===== Input data =====
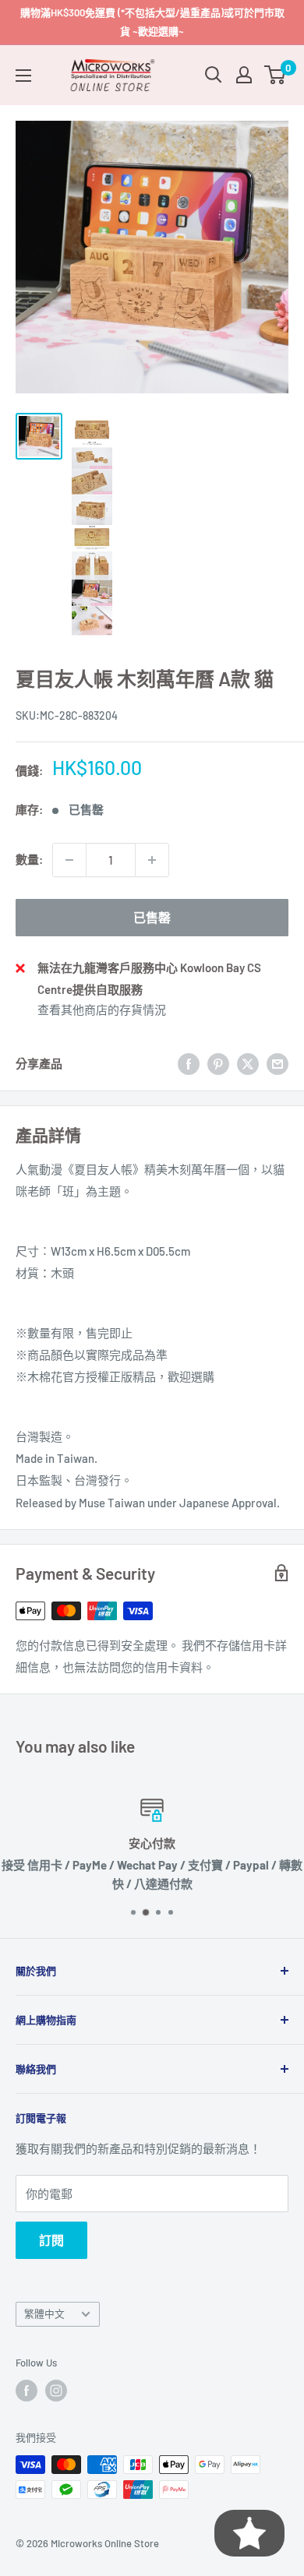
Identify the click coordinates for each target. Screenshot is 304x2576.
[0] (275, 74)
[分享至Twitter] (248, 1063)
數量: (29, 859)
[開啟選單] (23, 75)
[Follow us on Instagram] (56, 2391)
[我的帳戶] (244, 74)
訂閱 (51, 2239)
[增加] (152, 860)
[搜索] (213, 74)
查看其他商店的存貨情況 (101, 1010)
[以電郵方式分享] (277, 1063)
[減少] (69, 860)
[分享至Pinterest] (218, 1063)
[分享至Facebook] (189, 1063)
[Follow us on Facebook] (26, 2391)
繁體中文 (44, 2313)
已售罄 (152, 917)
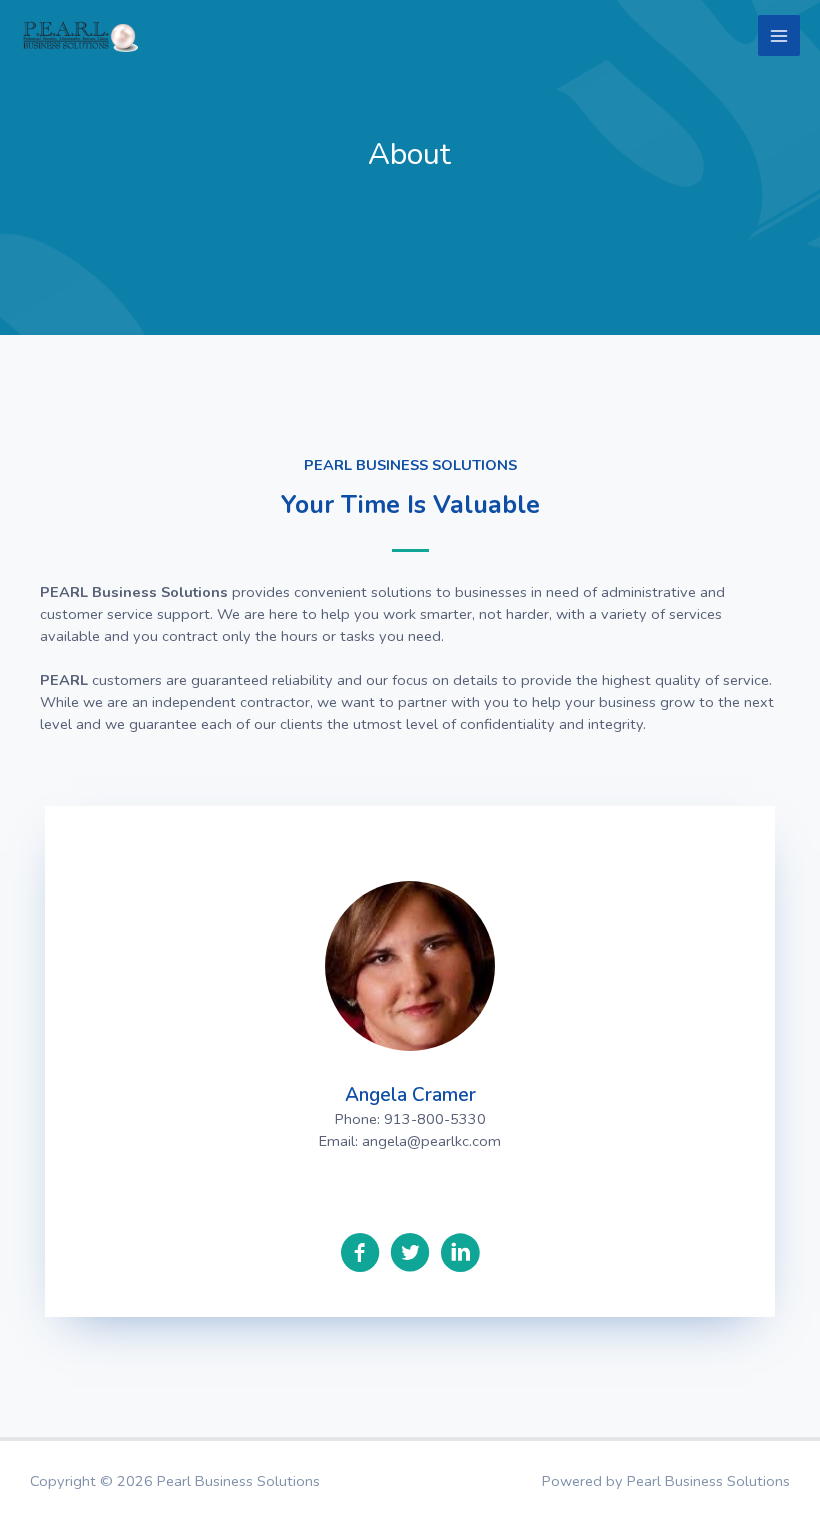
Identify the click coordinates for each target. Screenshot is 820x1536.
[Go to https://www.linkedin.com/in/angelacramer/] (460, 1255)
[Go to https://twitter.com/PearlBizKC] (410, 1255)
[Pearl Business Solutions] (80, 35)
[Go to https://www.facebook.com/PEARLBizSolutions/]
=====
Transcribe the records verbatim, excluding pictures.

— Solution to the exercise —
Identify the click coordinates for each target. Screenshot is 304x2576.
[0] (275, 74)
[分享至Twitter] (248, 1063)
數量: (29, 859)
[開啟選單] (23, 75)
[Follow us on Instagram] (56, 2391)
[我的帳戶] (244, 74)
訂閱 (51, 2239)
[增加] (152, 860)
[搜索] (213, 74)
查看其他商店的存貨情況 (101, 1010)
[以電郵方式分享] (277, 1063)
[減少] (69, 860)
[分享至Pinterest] (218, 1063)
[分享至Facebook] (189, 1063)
[Follow us on Facebook] (26, 2391)
繁體中文 (44, 2313)
已售罄 (152, 917)
Identify the click coordinates for each target. Screenshot is 820x1536.
[Go to https://www.linkedin.com/in/angelacramer/] (460, 1255)
[Go to https://twitter.com/PearlBizKC] (410, 1255)
[Pearl Business Solutions] (80, 35)
[Go to https://www.facebook.com/PEARLBizSolutions/]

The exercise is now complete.